You are viewing a plain text version of this content. The canonical link for it is here.
Posted to user@storm.apache.org by Jon Logan <jm...@buffalo.edu> on 2014/04/04 03:44:24 UTC

Replacing DRPC With Kafka

Has anyone attempted to replace Storm DRPC with Kafka?  My main concern
stems from the weight of Kafka topics...especially for the handling of
return results to clients.

Re: Replacing DRPC With Kafka

Posted by Jason Jackson <ja...@gmail.com>.
Never tried this. The DRPC Server is horizontally scalable, you can launch
as many as you want, and spread your clients connections across all the
servers.

I think the idea with DRPC is that it's suppose to be very low latency
between request&reply e.g. if it's used to power a website. Kafka will add
at least 1 second latency afaik with it's default settings as I believe you
can't consume from Kafka until the producer produces and there's an fsync.
There might be way to disable this in kafka (while sacrificing durability).


On Thu, Apr 3, 2014 at 6:44 PM, Jon Logan <jm...@buffalo.edu> wrote:

> Has anyone attempted to replace Storm DRPC with Kafka?  My main concern
> stems from the weight of Kafka topics...especially for the handling of
> return results to clients.
>

RE: Replacing DRPC With Kafka

Posted by Simon Cooper <si...@featurespace.co.uk>.
We use kafka for inter-topology communication. Going from input -> kafka -> storm -> kafka -> output takes around 20-40ms. Although you need to use kafka 0.8 or greater, as previous versions force an fsync on every message, which makes performance plummet.

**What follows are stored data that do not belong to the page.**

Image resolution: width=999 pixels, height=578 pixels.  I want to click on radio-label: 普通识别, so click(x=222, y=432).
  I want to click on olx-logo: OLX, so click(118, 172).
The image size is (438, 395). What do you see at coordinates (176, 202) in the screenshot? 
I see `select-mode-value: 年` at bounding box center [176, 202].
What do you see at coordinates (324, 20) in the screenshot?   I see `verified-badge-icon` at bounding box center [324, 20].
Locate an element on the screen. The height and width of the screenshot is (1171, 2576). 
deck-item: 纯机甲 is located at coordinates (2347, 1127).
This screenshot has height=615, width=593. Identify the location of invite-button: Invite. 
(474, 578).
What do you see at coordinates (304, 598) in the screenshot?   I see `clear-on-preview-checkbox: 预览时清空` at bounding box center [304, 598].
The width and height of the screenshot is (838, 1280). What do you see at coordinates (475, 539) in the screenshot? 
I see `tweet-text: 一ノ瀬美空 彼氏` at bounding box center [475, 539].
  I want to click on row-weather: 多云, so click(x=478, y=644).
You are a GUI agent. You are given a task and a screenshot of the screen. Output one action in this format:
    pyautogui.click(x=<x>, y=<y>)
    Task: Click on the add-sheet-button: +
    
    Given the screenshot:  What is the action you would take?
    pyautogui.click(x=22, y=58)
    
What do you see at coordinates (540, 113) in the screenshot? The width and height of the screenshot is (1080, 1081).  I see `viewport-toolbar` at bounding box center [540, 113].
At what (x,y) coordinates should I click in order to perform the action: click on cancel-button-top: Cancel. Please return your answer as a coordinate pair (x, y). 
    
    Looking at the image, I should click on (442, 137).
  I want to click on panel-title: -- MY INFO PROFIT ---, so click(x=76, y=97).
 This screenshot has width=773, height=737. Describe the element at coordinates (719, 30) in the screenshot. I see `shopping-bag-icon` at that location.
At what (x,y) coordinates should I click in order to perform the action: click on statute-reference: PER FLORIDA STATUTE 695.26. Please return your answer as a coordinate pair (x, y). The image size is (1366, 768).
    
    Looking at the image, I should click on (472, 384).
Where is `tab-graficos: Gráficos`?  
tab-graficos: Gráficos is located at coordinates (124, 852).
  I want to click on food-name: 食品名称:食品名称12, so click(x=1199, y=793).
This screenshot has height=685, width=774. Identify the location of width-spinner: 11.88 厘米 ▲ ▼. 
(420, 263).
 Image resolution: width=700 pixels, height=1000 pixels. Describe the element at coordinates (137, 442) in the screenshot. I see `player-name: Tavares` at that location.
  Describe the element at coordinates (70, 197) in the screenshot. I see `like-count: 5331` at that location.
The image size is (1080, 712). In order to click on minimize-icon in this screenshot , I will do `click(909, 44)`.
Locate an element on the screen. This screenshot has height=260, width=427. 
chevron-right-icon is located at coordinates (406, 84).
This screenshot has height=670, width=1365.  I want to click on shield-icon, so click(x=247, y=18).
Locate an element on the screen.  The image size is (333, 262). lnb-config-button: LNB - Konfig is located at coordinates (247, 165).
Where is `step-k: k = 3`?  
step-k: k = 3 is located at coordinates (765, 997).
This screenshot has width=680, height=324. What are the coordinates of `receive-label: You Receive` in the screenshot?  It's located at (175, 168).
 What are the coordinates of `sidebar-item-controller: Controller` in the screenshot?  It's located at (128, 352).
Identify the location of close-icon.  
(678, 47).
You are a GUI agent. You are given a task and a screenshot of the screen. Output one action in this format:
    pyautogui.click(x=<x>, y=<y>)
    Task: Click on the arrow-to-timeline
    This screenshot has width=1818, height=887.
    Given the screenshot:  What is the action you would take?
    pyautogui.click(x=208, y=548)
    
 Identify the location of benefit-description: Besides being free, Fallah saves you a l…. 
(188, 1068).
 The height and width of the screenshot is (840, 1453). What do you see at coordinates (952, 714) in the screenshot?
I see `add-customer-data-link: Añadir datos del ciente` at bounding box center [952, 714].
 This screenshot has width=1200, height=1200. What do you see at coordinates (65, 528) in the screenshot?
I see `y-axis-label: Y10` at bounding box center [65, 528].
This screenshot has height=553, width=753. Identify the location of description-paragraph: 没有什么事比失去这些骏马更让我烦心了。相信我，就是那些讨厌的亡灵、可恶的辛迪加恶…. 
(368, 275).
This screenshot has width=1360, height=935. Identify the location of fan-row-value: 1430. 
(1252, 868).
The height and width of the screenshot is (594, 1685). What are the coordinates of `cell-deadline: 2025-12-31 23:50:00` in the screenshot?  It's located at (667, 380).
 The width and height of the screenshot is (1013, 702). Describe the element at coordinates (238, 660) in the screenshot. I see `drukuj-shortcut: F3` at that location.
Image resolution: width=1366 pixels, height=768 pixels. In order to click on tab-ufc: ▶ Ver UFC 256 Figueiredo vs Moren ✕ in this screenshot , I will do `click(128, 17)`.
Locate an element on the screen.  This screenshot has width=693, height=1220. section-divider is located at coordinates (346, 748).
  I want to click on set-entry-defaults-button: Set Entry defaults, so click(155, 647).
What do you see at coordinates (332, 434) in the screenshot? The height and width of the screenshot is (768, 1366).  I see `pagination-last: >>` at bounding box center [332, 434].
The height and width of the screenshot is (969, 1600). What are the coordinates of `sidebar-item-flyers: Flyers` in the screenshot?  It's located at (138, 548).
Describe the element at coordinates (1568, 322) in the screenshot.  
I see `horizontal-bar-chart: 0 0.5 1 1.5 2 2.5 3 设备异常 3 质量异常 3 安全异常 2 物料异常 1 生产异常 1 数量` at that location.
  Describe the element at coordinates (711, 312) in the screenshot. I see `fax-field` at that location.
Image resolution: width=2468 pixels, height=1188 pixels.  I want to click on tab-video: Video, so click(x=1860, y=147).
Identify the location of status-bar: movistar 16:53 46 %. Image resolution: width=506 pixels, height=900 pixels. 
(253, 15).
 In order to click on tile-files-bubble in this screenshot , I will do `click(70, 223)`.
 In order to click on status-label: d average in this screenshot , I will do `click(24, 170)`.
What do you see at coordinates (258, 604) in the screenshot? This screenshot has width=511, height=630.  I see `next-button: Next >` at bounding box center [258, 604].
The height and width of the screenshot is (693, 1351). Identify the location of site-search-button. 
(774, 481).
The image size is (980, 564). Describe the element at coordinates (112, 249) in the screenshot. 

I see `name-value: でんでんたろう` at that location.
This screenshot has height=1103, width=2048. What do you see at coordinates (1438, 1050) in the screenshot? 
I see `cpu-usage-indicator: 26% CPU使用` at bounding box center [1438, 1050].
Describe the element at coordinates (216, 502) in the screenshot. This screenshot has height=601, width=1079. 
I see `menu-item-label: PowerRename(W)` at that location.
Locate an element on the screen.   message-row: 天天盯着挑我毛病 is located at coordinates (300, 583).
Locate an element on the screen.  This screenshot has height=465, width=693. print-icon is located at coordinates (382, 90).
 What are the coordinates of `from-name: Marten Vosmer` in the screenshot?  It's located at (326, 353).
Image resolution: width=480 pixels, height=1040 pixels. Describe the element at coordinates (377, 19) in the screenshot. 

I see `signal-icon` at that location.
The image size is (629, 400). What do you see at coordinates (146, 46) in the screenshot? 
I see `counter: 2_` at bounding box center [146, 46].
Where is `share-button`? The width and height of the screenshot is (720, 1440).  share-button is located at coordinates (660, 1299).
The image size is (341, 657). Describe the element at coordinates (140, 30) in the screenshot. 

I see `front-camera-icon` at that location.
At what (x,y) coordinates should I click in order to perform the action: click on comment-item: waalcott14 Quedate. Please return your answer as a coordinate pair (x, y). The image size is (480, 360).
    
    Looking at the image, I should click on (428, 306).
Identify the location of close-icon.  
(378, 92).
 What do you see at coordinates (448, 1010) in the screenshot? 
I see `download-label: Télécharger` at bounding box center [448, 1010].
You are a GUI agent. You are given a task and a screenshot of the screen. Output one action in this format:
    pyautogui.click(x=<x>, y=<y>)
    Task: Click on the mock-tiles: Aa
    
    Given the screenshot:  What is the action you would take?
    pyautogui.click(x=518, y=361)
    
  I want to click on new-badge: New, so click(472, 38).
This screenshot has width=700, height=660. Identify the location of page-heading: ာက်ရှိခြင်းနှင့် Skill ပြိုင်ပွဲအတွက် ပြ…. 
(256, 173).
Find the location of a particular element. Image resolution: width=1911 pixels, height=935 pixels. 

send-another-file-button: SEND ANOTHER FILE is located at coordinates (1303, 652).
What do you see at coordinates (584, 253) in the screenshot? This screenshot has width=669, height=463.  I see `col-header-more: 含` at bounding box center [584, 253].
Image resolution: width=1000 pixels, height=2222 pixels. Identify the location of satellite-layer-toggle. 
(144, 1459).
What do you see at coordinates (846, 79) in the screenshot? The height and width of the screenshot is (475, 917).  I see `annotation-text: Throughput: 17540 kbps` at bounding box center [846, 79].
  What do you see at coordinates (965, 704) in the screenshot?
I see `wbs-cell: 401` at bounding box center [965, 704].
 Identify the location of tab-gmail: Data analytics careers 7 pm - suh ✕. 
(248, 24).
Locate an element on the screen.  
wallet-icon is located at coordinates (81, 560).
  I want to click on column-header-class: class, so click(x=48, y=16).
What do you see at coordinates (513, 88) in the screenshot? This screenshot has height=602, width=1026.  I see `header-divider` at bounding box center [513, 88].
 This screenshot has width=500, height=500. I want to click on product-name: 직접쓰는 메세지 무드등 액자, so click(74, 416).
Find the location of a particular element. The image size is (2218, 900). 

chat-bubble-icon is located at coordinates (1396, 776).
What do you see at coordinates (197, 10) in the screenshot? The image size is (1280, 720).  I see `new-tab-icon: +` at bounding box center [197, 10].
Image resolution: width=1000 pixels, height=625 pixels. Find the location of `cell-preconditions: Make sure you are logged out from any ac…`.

The main reasons we went for kafka rather than DRPC was that kafka gives us a permanent log of all the messages in and out of the system, and that messages won't be lost on a server failure (whereas they might be with DRPC, as that just uses an in-memory queue)

SimonC

From: Jon Logan [mailto:jmlogan@buffalo.edu]
Sent: 04 April 2014 02:44
To: user@storm.incubator.apache.org
Subject: Replacing DRPC With Kafka

Has anyone attempted to replace Storm DRPC with Kafka?  My main concern stems from the weight of Kafka topics...especially for the handling of return results to clients.